Synthesis and Properties of Injectable Hydrogel for Tissue Filling

Abstract

Hydrogels with injectability have emerged as the focal point in tissue filling, owing to their unique properties, such as minimal adverse effects, faster recovery, good results, and negligible disruption to daily activities. These hydrogels could attain their injectability through chemical covalent crosslinking, physical crosslinking, or biological crosslinking. These reactions allow for the formation of reversible bonds or delayed gelatinization, ensuring a minimally invasive approach for tissue filling. Injectable hydrogels facilitate tissue augmentation and tissue regeneration by offering slow degradation, mechanical support, and the modulation of biological functions in host cells.
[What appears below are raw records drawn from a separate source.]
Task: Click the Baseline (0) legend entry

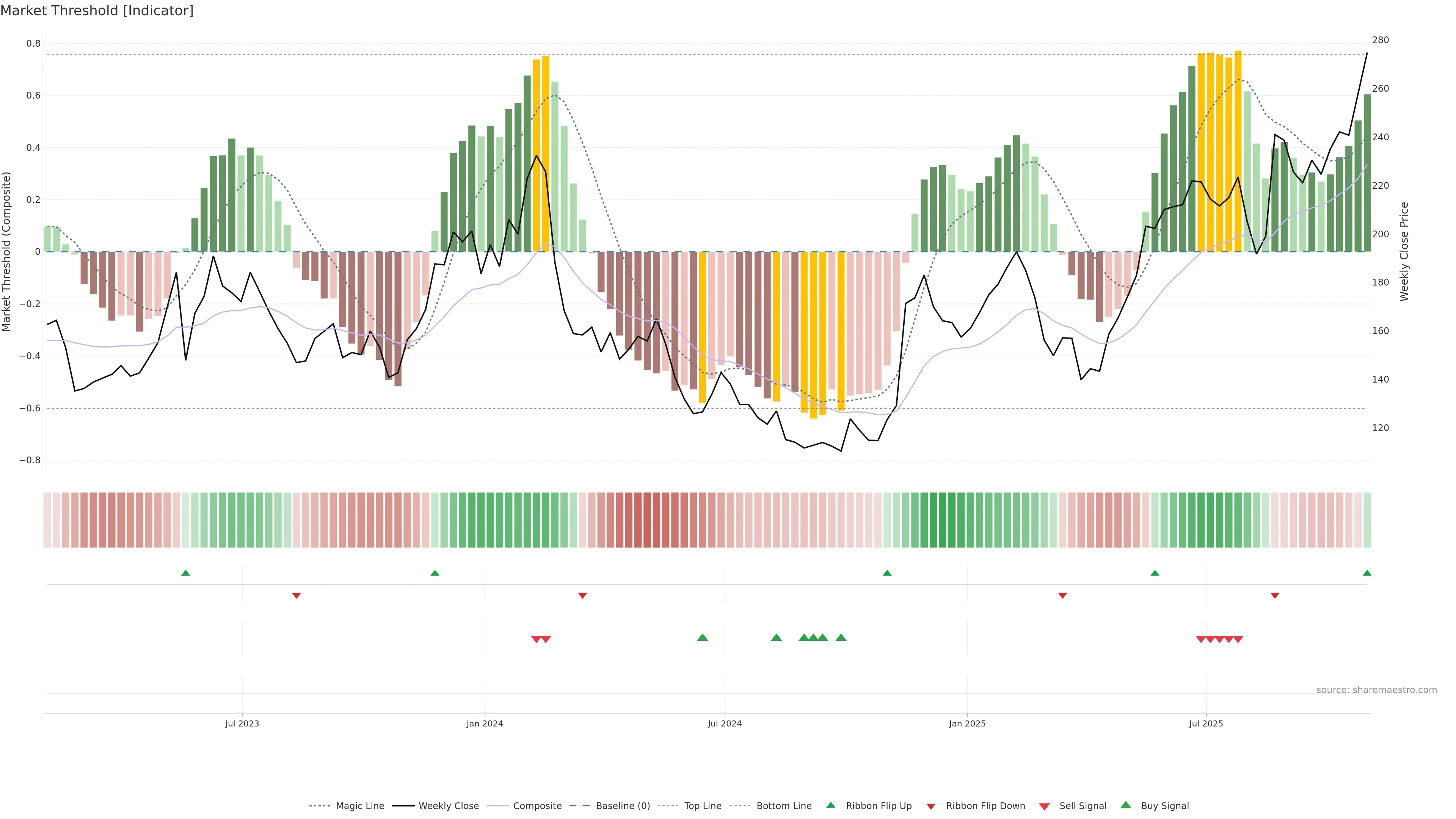Action: [x=622, y=806]
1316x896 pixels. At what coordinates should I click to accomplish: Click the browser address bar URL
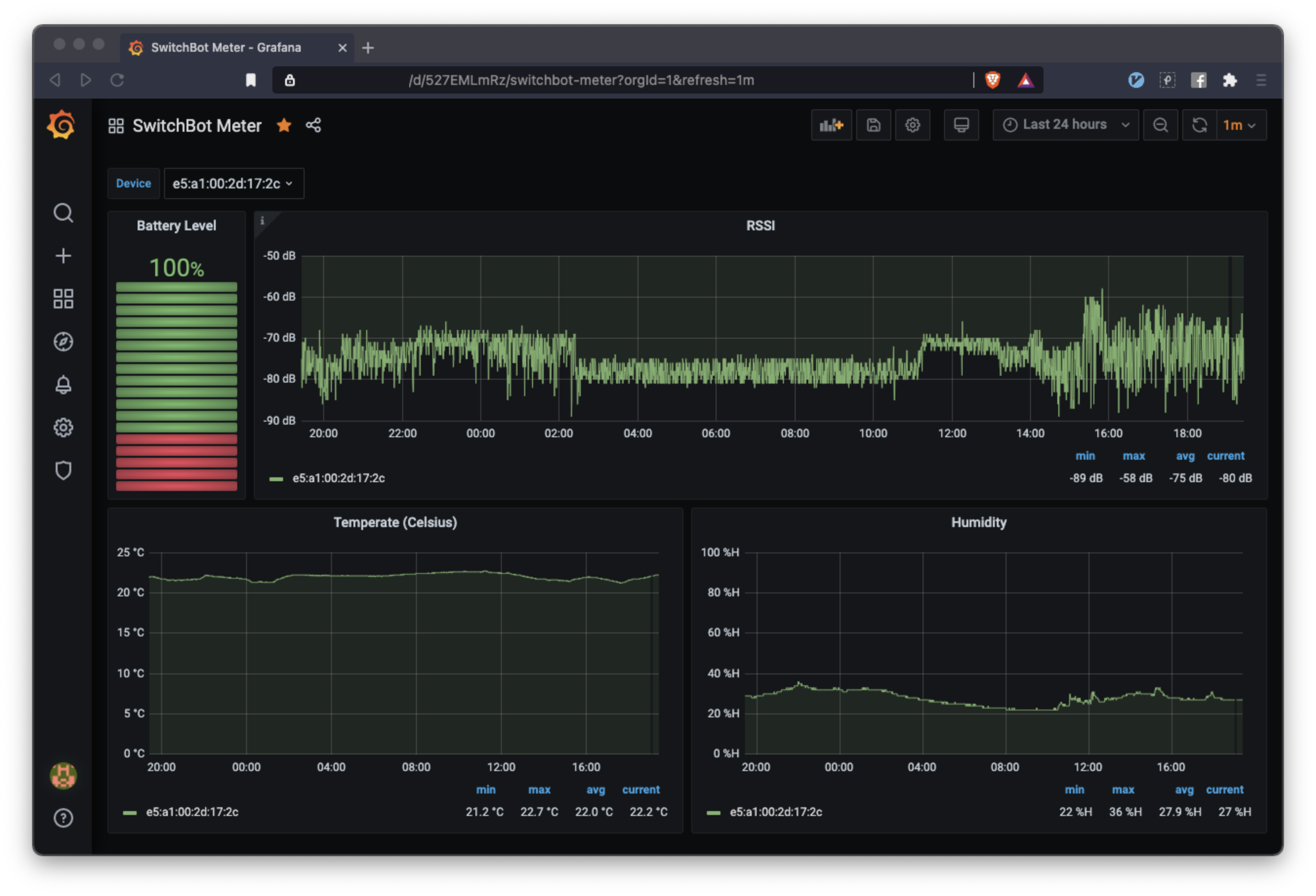tap(581, 81)
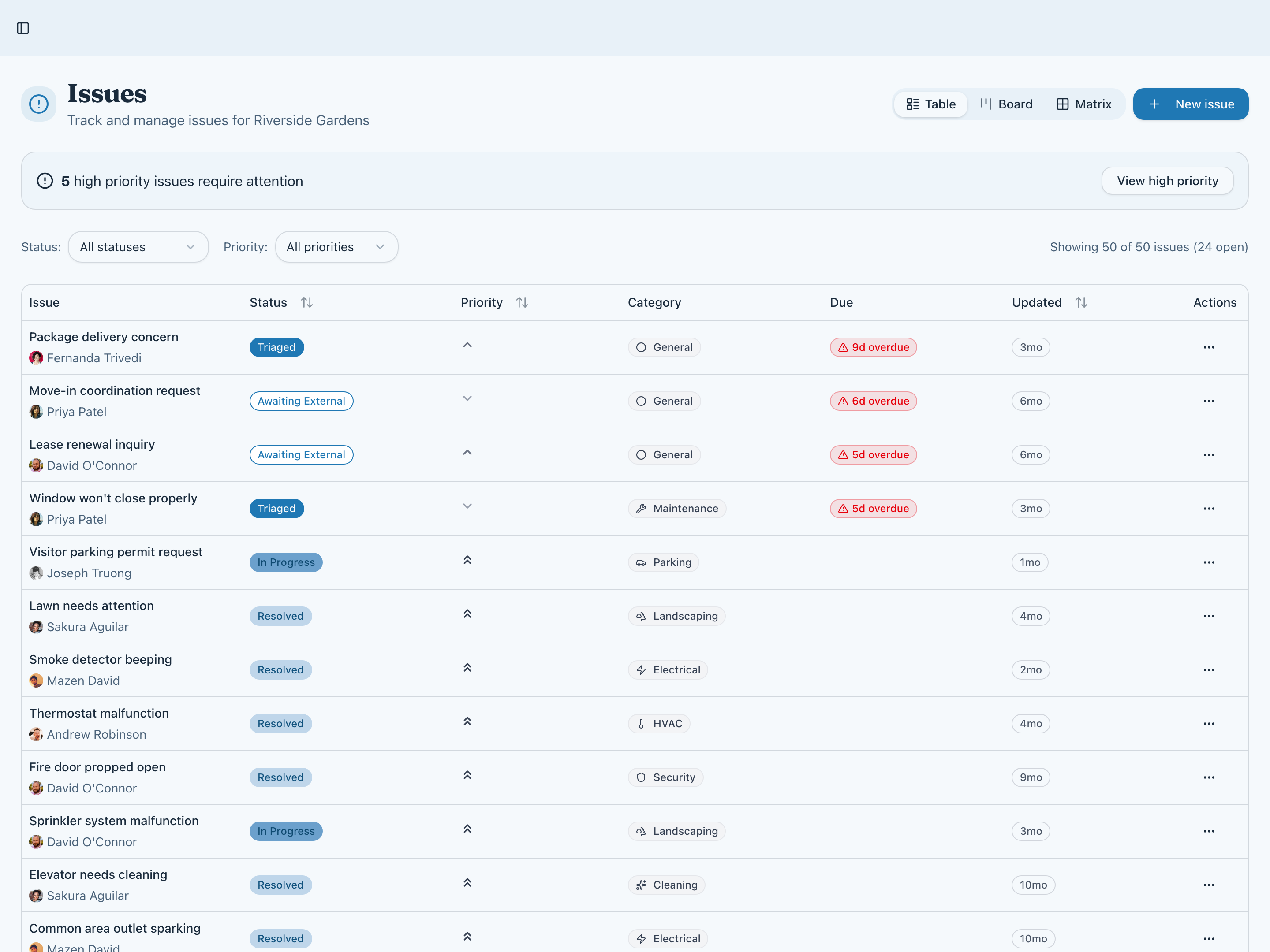This screenshot has height=952, width=1270.
Task: Click the Parking category icon on Visitor parking row
Action: pos(641,562)
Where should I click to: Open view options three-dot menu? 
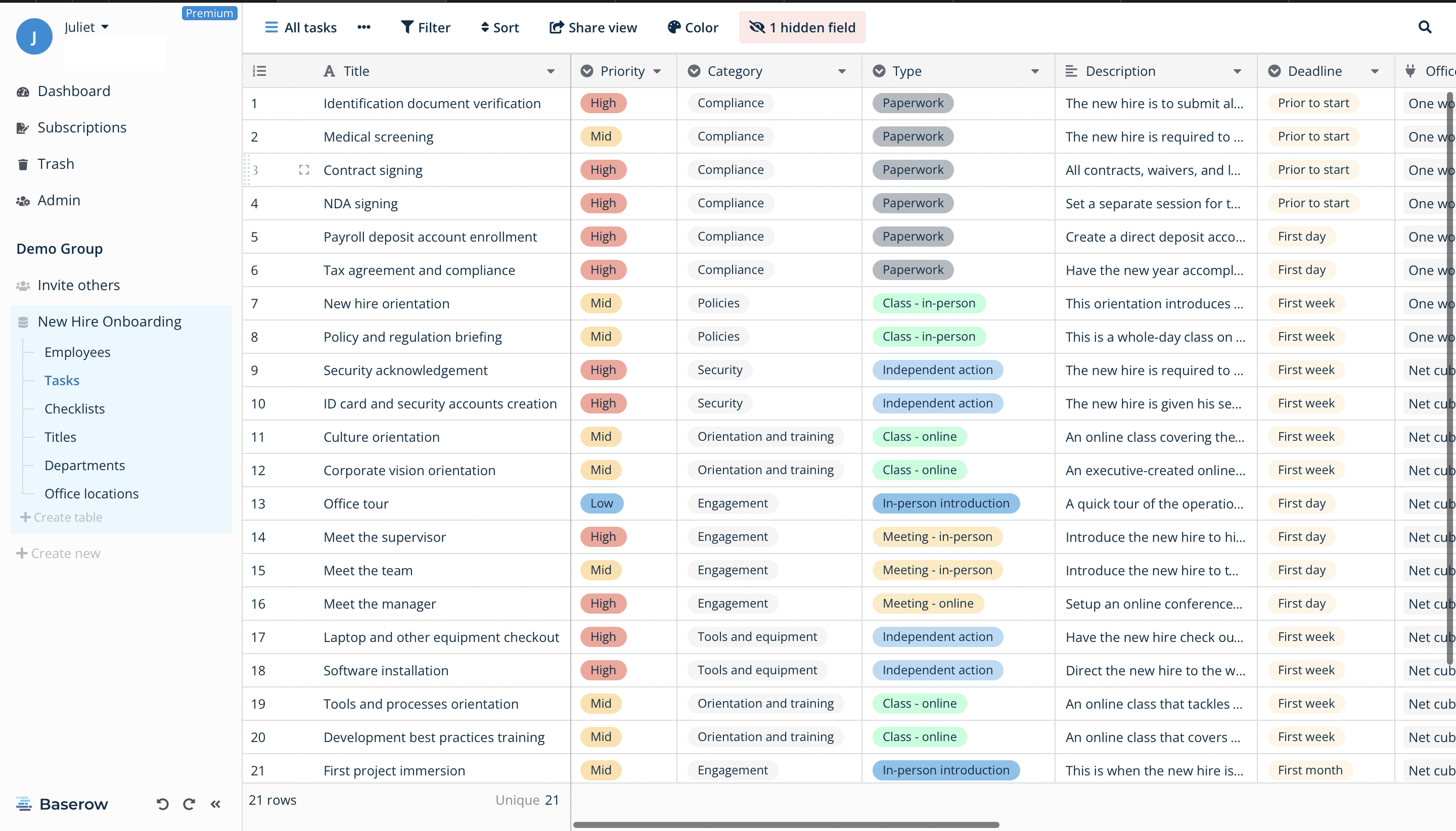pos(363,27)
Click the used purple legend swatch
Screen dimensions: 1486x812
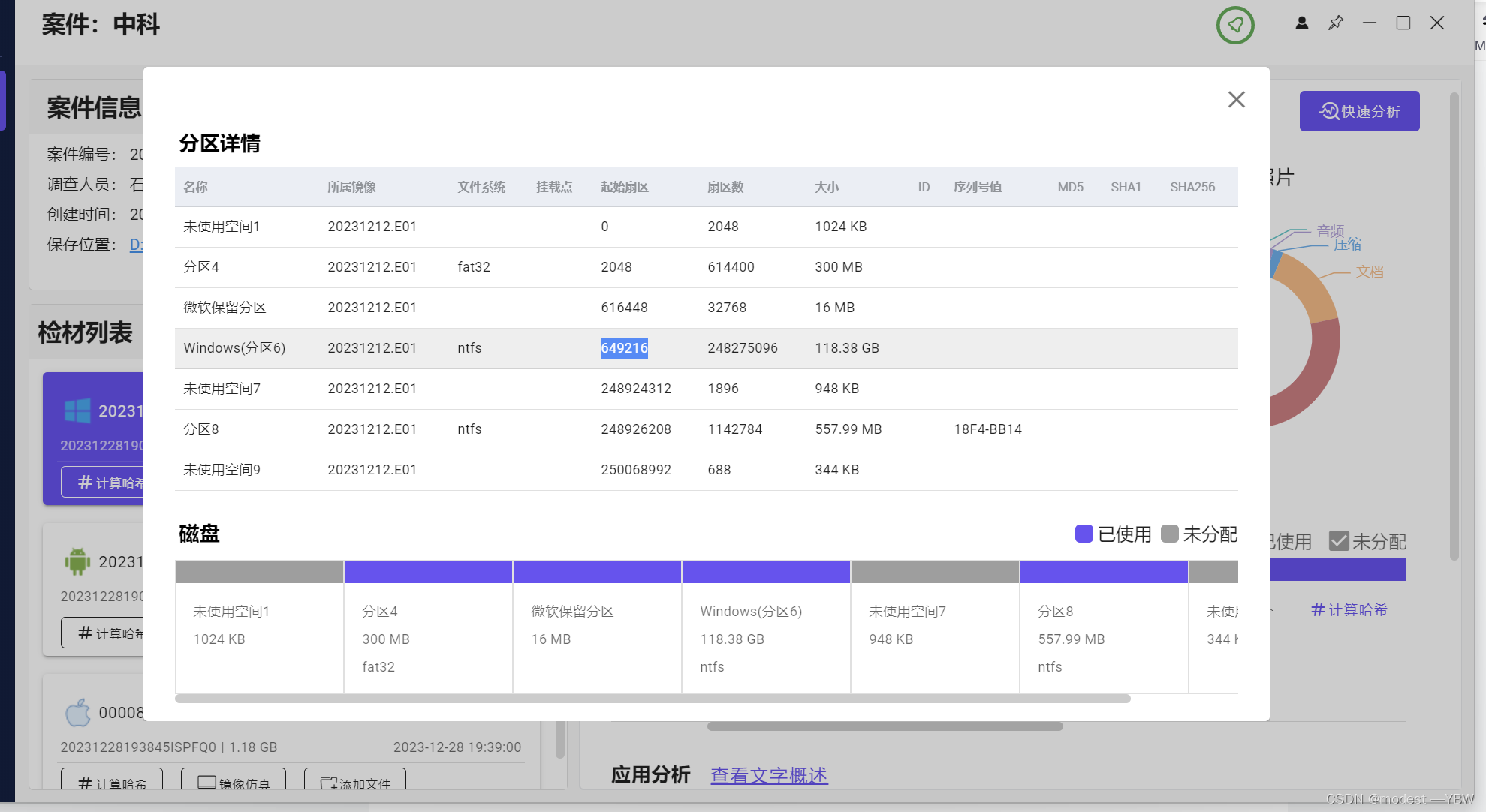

This review summarizes the recent advancements in synthetic strategies for injectable hydrogels and introduces their application in tissue filling. Ultimately, we discuss the prospects and prevailing challenges in developing optimal injectable hydrogels for tissue augmentation, aiming to chart a course for future investigations.

Keywords: hydrogel; injectability; tissue filling.

Figure 1

Schematic of chemical covalent crosslinked injectable hydrogel via (A) reversable bonding based on Michael addition method [30], (B) reversable bonding based on borate imine and borate bonds [45], (C) delayed gelatinization based on radical polymerization [48], (D) delayed gelatinization based on thiolated HA/CMC [52], (E) delayed gelatinization based on Schiff base reaction [54] and (F) delayed gelatinization based on Diels–Alder reaction [56]. Reproduced with permission.

Figure 2

Schematic of physical crosslinked injectable hydrogel via (A) reversable bonds based on hydrogen bonding [63], (B) reversable bonds based on hydrophobic interactions [70], (C) reversable bonds based on host−guest interaction [75] and (D) reversable bonds based on multiple physical interactions (including hydrogen bonding and ions coordination) [85]. Reproduced with permission.

Figure 3

Schematic of (A) biological crosslinked injectable hydrogel via delayed gelatinization based on the catalyzation by horseradish peroxidase [89] and (B) injectable microgel crosslinked by transglutaminase [91]. Reproduced with permission.

Figure 4

(A) The injection force of SF-HA and CaHA-CMC measured with a crosshead speed of 13 mm/min. (B) Hematoxylin and eosin staining (H&E) of tissue round the SF-HA and CaHA-CMC injected site (scale bar = 125 µm). Cellular infiltration, predominantly comprising macrophages and giant cells responsible for the enzymatic degradation of silk protein, is observed in proximity to silk particles (yellow arrows). Cross-sections of silk-HA exhibit vascularity (green arrows), within the tissue ingrowth. Areas of HA (blue arrows) demonstrate cell occlusion and undergo collapse during histological processing. Similarly, CaHA-CMC facilitates the infiltration of macrophages and giant cells in areas adjacent to CaHA particles (black arrows). Sections from both 9- and 12-month intervals were subjected to decalcification prior to staining, leading to the formation of "ghost" regions where CaHA particles were once located. Analogous to HA, CMC (orange arrows) exhibits cell occlusive properties. Reproduced with permission [128].

Figure 5

(A) H&E staining images and (B) immunostaining images of skin tissues injected with the PF127, levan/PF127, HA/CMC/PF127 and levan CMC/PF-127 (scale bar = 200 µm). (C) Schematic image for the construction of the hairless mice model with the skin wrinkling and the schedule for injection. (D) Skin surface images after injection with different hydrogel. Reproduced with permission [149].